Final Point on Peace Prize

The Distributist Review points out some other problems with recent Nobel peace prizewinner Muhammad Yunus. Not only does he feel it's okay to charge exorbitant interest rates on his micro-credit he also thinks it okay to push smaller families i.e. contraception and abortion. Ah yes, it makes perfect sense, convincing women to murder their unborn so they can work more to pay off their loans quicker. And this guy only got the peace prize? Don't they give one for economics, too?
The idea that large families cause poverty is popular among liberals. They're the first to suggest exporting Planned Parenthood to the 3rd world along with the bags of rice and grain. If Catholic missionaries even mention 'Family Planning' within a 500 mile radius of an impoverished nation the UN is up in arms.

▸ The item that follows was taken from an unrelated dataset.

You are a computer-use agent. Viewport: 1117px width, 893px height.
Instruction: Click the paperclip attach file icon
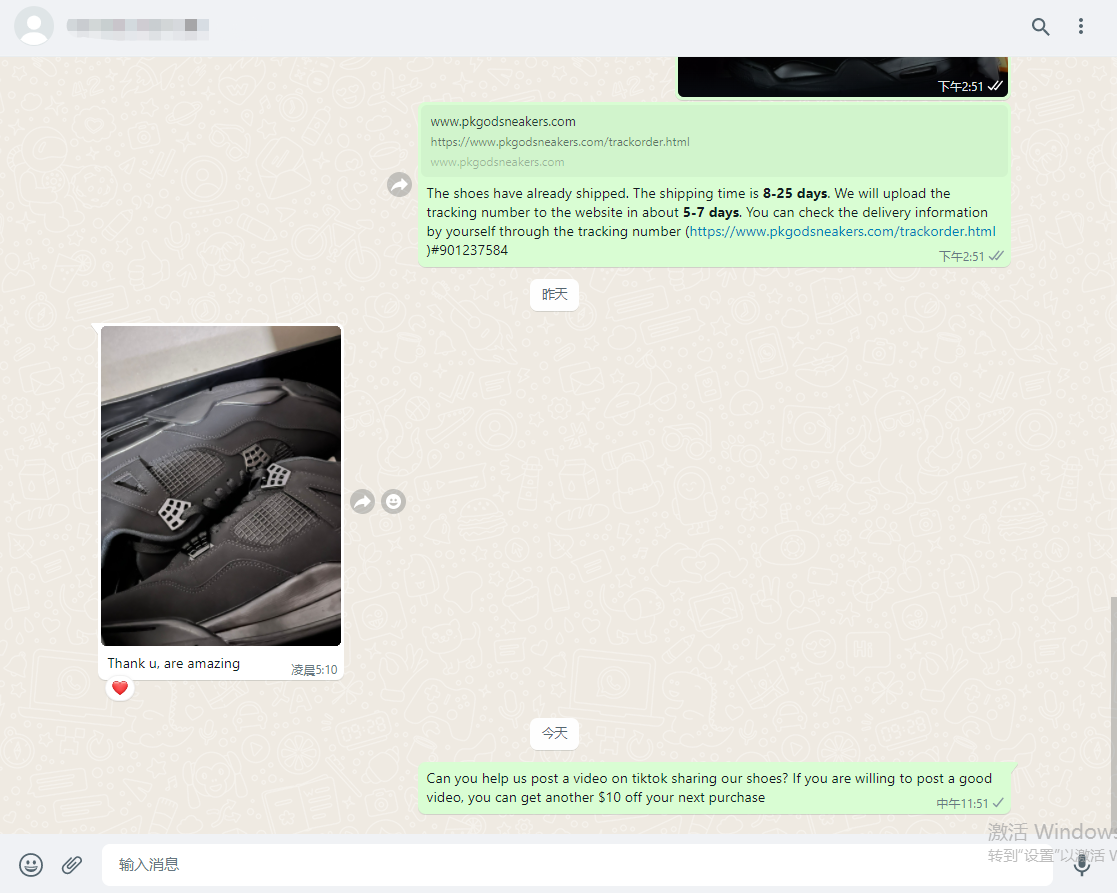click(72, 864)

The mere suggestion of a truly Christian response to poverty is offensive to these people, as if we are making the problem worse. The view that children are a drain on society, and women in particular, shows how far society has fallen away from the natural order of things. That women could be made to believe that children could keep them from becoming something greater (i.e. richer) is incomprehensible to me. I look at my children and can't imagine a greater return on my investment.
Large families are not the problem. If that were the case, half of my parish would be on welfare. It is the way we handle large, poor families as a 'civilized society' that is the problem. Wide spread acceptance of usury, abortion and contraception has only helped eliminate God from Western civilization, not the poor. Exporting our godless ways to the developing world is not the answer to poverty. I cannot address all the issues that effect world economics (war, natural disaster, etc.) but generally speaking large families can be kept out of poverty on all parts of the globe by reliance on God, hard work and Christian charity. That is what we need to offer. UN programs and micro-credit are a poor substitute for hope and compassion.

1 comments:

shelray said...

I don't think many people are aware of the points you made in your two posts on the subject. Nice research!